Because Thompson was subsequently recommitted under §§ 8 and 15
(e),
it could be argued that this appeal is moot. We need not decide this issue, for even if the case were moot, it is plainly one that is “capable of repetition, yet evading review.” See, e.g.,
Superintendent of Worcester State Hosp.
v.
Hagberg,
Although the circumstances of Thompson’s conviction and commitment bear some resemblance to a proceeding under G. L. c. 123A, relating to “sexually dangerous person[s],” we stress that his case involves a proceeding under our civil commitment statute, G. L. c. 123.
The assumption made in the text has been subject to some criticism, mainly on the ground that the ability to predict “dangerousness” in persons is subject to high degrees of inaccuracy. “Indeed, studies of the prediction of violence to others demonstrate that an accuracy rate of 30-40 % is unusually high” (footnote omitted). Morse, A Preference for Liberty: The Case Against Involuntary Commitment of the Mentally Disordered, 70 Calif. L. Rev. 54, 74 (1982). See also A. Stone, Mental Health and Law: A System in Transition, c. 2, at 25-37 (1975); Developments in the Law — Civil Commitment of the Mentally Ill, 87 Harv. L. Rev. 1190, 1238-1245 (1974). The result of such inaccuracy is that inevitably there is a good chance that a person committed for such reasons will in fact be wrongfully confined. We note, however, that the constitutionality of the assumption made in the text has not been questioned by the courts.
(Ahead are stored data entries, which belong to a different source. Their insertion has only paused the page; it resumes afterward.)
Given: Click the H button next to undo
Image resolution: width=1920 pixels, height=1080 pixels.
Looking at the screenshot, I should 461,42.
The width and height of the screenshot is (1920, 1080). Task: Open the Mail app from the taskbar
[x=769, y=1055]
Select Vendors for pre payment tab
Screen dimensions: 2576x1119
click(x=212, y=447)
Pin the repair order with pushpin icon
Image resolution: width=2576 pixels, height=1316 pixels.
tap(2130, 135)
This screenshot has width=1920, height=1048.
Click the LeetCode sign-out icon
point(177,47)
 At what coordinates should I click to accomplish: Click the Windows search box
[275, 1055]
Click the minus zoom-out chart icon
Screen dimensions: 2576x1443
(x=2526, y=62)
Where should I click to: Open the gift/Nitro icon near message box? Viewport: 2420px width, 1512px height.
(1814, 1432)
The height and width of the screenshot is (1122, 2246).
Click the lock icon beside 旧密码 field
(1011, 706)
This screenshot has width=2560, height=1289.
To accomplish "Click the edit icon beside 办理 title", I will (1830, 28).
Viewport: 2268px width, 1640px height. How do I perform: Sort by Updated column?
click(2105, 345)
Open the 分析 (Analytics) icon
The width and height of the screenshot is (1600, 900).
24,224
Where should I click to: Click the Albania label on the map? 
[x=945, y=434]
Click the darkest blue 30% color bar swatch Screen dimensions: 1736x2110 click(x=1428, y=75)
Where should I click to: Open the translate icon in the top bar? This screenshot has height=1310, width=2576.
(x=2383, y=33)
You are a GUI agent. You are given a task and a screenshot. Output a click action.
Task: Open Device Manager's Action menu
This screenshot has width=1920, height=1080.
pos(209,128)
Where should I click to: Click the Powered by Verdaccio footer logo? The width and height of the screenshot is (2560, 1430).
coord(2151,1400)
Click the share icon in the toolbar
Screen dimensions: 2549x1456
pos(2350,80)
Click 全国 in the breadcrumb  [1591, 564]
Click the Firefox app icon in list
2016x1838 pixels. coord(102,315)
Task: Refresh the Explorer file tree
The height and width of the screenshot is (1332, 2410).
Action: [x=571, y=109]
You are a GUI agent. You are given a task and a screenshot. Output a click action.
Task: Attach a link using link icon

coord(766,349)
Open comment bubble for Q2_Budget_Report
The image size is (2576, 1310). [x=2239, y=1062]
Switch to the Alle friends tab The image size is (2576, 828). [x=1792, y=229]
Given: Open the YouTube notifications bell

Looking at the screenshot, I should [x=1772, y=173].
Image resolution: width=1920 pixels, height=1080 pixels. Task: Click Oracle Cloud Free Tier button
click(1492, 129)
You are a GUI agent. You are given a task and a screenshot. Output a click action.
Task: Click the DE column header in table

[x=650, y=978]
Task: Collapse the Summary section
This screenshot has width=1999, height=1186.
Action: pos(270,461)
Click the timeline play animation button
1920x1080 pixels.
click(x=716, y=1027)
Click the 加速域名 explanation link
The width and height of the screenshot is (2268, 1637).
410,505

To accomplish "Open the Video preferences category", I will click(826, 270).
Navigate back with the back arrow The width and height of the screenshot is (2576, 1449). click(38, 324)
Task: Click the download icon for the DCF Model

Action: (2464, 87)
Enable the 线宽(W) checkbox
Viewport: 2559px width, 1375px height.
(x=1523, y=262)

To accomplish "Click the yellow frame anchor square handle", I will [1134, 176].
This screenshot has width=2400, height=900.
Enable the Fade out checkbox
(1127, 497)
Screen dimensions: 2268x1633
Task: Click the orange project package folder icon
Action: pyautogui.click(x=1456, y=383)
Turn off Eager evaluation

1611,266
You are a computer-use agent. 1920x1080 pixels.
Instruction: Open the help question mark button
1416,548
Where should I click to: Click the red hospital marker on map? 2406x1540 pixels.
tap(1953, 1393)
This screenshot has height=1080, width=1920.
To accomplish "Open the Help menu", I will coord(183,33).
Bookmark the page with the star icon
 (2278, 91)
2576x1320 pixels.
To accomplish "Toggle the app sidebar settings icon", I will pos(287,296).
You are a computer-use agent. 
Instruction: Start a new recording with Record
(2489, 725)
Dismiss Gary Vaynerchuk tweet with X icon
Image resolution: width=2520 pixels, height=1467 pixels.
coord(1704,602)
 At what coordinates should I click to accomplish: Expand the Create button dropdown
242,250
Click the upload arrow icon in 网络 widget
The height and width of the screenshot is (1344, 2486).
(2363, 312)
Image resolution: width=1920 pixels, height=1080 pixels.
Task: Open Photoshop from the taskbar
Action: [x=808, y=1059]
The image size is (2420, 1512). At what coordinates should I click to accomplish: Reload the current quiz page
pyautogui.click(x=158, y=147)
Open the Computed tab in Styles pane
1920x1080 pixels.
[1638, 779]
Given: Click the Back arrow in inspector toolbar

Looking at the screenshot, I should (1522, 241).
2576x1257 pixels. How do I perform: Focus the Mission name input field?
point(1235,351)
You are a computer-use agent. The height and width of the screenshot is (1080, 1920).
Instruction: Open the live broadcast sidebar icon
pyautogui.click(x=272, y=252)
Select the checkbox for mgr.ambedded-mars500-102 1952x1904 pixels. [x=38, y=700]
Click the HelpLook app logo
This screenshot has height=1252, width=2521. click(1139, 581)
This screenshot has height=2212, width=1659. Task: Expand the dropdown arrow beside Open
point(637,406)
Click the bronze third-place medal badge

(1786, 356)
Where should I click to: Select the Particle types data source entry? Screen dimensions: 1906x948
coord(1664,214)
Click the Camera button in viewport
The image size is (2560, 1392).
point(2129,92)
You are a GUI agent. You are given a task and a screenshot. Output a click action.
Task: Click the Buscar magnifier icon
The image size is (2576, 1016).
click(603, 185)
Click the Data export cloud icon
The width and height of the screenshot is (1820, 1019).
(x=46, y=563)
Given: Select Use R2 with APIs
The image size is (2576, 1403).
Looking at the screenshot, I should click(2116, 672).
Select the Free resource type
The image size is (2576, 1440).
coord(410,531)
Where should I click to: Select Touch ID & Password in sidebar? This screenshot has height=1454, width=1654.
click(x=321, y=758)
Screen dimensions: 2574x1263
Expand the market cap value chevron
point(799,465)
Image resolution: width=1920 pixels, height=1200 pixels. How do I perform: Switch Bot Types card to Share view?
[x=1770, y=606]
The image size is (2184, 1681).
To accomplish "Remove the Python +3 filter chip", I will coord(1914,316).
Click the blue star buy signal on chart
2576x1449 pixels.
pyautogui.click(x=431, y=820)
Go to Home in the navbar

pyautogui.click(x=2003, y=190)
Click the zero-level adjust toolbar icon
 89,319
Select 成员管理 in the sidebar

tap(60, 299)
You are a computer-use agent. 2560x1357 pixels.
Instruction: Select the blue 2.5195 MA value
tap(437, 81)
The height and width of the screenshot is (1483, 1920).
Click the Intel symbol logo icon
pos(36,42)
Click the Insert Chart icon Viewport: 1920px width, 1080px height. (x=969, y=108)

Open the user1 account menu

It could be argued that in fact § 5 does not apply to discharge proceedings pursuant to § 9 (b), but only to hearings conducted “for the commitment or further retention of a person.” If this is true, then arguably the court exceeded its authority in providing an independent medical examination for Thompson. The issue is not raised in this case, however, and we do not address it.
We note that the judge below did not have the benefit of our interpretation of G. L. c. 123, § 5.
Thompson also argues on appeal that the psychiatrist’s report should not have been considered by the court because it was hearsay. This argument, however, was not raised below, and we therefore do not address it.